*** THE INPUT ***
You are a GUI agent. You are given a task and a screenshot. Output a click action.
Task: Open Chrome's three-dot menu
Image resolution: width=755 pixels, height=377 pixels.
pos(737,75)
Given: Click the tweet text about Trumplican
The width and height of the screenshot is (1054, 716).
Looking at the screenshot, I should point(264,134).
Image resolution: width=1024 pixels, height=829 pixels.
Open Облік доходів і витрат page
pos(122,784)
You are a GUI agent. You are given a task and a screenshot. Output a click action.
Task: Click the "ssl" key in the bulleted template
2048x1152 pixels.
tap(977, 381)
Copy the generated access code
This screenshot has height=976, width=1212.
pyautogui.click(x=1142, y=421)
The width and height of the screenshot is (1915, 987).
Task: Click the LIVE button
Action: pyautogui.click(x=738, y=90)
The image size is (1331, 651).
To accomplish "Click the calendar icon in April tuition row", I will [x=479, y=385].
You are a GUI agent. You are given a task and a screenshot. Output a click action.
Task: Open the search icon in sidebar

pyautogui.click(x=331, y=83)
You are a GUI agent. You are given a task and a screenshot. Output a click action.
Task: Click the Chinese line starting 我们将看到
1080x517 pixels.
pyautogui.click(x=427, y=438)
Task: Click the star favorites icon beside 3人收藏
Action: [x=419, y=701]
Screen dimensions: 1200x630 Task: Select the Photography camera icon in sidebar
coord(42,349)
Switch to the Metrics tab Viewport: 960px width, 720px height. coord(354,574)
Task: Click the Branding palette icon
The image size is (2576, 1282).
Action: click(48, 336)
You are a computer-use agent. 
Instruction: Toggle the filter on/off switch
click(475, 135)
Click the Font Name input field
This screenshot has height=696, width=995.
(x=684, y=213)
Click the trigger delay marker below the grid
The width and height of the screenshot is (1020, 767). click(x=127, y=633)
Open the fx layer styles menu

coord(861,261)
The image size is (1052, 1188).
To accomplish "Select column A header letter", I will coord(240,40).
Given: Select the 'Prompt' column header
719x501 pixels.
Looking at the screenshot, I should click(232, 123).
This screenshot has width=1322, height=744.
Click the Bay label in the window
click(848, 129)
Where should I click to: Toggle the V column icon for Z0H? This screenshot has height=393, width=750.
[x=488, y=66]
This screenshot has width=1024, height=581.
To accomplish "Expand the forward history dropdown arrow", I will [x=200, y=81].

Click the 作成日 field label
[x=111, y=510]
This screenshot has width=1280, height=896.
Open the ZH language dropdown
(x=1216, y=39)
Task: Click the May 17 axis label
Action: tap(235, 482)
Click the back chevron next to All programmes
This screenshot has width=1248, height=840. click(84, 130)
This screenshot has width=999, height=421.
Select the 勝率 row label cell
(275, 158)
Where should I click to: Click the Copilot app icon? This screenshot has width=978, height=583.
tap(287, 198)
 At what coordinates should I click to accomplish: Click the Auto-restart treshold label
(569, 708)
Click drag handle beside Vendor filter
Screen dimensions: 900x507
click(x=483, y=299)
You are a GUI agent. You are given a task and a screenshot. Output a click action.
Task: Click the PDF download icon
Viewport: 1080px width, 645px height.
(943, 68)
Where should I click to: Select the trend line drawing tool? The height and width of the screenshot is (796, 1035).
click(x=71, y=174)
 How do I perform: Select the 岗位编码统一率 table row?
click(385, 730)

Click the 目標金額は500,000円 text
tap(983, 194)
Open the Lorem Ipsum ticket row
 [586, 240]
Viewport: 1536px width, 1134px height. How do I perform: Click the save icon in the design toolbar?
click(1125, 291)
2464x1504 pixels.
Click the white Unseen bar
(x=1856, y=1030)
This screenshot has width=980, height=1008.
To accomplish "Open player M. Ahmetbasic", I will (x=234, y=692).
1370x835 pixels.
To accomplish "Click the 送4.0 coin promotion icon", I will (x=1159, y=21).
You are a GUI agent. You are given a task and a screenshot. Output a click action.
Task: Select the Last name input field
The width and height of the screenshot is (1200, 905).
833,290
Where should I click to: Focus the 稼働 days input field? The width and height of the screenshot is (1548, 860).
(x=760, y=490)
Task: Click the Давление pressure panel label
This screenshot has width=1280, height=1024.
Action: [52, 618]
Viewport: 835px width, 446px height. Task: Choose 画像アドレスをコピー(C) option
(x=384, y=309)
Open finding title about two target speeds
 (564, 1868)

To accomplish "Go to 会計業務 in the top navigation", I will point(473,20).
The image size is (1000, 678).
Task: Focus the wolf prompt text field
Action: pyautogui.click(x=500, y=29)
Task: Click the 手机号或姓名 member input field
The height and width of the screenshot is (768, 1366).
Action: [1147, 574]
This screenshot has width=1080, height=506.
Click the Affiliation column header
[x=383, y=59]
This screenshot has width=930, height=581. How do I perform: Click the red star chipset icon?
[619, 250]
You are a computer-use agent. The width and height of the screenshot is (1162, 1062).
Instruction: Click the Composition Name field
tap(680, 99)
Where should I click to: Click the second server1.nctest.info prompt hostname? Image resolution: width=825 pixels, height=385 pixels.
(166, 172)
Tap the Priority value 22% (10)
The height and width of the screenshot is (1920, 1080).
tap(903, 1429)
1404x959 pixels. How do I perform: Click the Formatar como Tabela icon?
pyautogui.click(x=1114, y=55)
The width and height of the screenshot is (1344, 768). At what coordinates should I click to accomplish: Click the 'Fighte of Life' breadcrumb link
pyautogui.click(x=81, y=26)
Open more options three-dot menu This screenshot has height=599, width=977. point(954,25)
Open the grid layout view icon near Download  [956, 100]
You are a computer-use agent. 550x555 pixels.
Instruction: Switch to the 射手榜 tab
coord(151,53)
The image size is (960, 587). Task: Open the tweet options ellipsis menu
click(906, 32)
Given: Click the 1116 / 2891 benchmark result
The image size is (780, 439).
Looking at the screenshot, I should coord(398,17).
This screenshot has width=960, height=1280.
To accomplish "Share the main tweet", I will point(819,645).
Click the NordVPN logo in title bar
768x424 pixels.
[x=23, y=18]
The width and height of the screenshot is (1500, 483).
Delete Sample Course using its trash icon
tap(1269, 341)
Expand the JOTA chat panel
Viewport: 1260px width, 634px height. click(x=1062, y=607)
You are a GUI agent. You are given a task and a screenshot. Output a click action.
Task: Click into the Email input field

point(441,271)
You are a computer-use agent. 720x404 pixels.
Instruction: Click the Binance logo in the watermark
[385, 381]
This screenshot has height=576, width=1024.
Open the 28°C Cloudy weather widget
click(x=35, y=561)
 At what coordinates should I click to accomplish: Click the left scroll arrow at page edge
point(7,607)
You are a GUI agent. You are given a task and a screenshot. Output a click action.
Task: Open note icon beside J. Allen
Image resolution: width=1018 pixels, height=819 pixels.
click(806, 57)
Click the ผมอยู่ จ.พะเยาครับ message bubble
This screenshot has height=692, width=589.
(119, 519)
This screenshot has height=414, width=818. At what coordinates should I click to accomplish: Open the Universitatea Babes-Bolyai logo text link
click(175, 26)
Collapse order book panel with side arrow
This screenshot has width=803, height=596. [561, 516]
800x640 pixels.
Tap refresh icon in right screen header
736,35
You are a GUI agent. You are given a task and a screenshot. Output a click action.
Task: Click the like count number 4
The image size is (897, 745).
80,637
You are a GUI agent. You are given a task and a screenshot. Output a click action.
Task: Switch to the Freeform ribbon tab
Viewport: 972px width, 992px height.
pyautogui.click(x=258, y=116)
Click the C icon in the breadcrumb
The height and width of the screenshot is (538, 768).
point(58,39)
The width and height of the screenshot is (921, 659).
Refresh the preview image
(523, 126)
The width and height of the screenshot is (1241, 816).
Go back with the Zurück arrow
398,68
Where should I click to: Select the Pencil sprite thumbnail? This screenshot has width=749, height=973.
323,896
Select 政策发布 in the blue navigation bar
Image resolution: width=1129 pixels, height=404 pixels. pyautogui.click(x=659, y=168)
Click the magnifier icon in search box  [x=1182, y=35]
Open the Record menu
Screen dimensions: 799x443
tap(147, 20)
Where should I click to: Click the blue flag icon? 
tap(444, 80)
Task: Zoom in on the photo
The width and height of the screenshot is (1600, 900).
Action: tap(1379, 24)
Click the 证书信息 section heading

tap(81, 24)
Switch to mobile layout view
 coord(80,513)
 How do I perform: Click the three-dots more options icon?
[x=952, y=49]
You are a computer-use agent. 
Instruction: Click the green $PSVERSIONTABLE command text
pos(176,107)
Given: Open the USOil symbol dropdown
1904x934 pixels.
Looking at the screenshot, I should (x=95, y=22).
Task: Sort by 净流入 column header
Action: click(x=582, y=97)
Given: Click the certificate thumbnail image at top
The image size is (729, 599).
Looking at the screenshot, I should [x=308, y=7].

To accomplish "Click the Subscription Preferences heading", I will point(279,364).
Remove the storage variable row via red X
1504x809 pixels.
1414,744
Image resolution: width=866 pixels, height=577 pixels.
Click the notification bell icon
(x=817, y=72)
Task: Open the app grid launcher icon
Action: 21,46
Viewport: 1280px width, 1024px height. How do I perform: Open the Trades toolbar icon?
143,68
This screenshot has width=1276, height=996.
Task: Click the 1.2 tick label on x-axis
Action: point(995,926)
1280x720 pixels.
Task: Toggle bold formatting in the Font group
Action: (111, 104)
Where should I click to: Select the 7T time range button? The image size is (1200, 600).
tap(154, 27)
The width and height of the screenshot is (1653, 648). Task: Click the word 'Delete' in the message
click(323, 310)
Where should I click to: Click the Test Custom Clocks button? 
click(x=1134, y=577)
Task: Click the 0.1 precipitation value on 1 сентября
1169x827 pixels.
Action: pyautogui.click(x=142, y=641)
*** End of THE INPUT ***
EXERCISE DESCRIPTION
Everything from the line containing "Collapse order book panel with side arrow" through the line containing "Task: Zoom in on the photo" in the material above should be retyped exactly, both ends included, and nothing more.

SOLUTION
Collapse order book panel with side arrow
This screenshot has width=803, height=596. [561, 516]
800x640 pixels.
Tap refresh icon in right screen header
736,35
You are a GUI agent. You are given a task and a screenshot. Output a click action.
Task: Click the like count number 4
The image size is (897, 745).
80,637
You are a GUI agent. You are given a task and a screenshot. Output a click action.
Task: Switch to the Freeform ribbon tab
Viewport: 972px width, 992px height.
pyautogui.click(x=258, y=116)
Click the C icon in the breadcrumb
The height and width of the screenshot is (538, 768).
point(58,39)
The width and height of the screenshot is (921, 659).
Refresh the preview image
(523, 126)
The width and height of the screenshot is (1241, 816).
Go back with the Zurück arrow
398,68
Where should I click to: Select the Pencil sprite thumbnail? This screenshot has width=749, height=973.
323,896
Select 政策发布 in the blue navigation bar
Image resolution: width=1129 pixels, height=404 pixels. pyautogui.click(x=659, y=168)
Click the magnifier icon in search box  [x=1182, y=35]
Open the Record menu
Screen dimensions: 799x443
tap(147, 20)
Where should I click to: Click the blue flag icon? 
tap(444, 80)
Task: Zoom in on the photo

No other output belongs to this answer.